EXTRACT PROVIDED =>
^^^^^^^^
Jay Soto (born 1972) is an American smooth jazz guitarist.

Biography 
At age 5, Soto began studying drums, followed by classical piano at age 7, then guitar at age 12.

In 2004, Soto won the local, district and regional rounds in Guitar Center's Guitarmageddon competition. This lead him to the finals at Eric Clapton's Crossroads Guitar festival in Dallas, Texas where he finished as one of the top guitarists in the nation. Also in 2004, Soto sang "The Star-Spangled Banner" for President George W. Bush  at the Memorial Coliseum in Phoenix, Arizona.

In 2005, Soto released his first album, Long Time Coming, and two years later signed with the smooth jazz label, Nu Groove. His self-produced debut led to his meeting producers Jeff Lorber and Paul Brown, who helped produce Soto's second album, Stay Awhile.
^^^^^^^^
EXERCISES TO COMPLETE =>
1. Decide whether each statement agrees with the Jay Soto biography. Answer yes or no for each, and quote the words of the text that settle it.
(a) Soto took up the guitar at age 12.
(b) Soto's first album was Stay Awhile.
(c) Soto sang "The Star-Spangled Banner" in Dallas, Texas.
2. Write the next part of the Jay Soto biography, picking up after its final sentence.

MATERIAL PROVIDED =>
^^^^^^^^
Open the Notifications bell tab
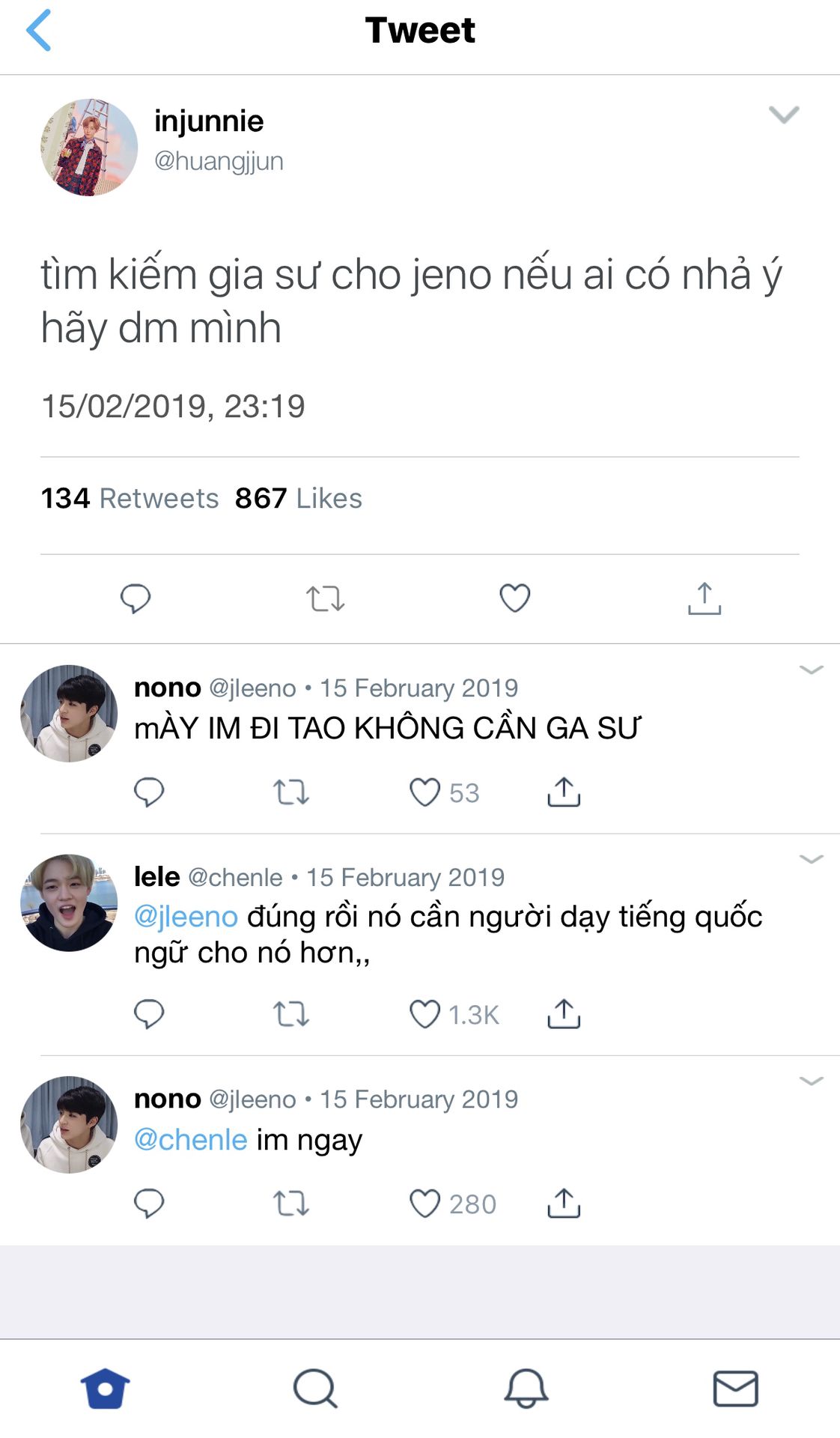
^^^^^^^^
EXPECTED OUTPUTS =>
1.
(a) Yes: "then guitar at age 12."
(b) No: "In 2005, Soto released his first album, Long Time Coming"
(c) No: "at the Memorial Coliseum in Phoenix, Arizona."

2.
Soto's 2007 single, "Slammin", was listed in the top 5 on Radio and Records's Smooth Jazz Chart.

He has had song placements in HBO's Sex and the City and The Weather Channel and has been featured in JazzTimes and 20th Century Guitar. He has played with Michael Lington, Jeff Lorber, Paul Brown, Marion Meadows, Euge Groove, Jeffrey Osborne, Craig Chaquico, Acoustic Alchemy, and Peter White.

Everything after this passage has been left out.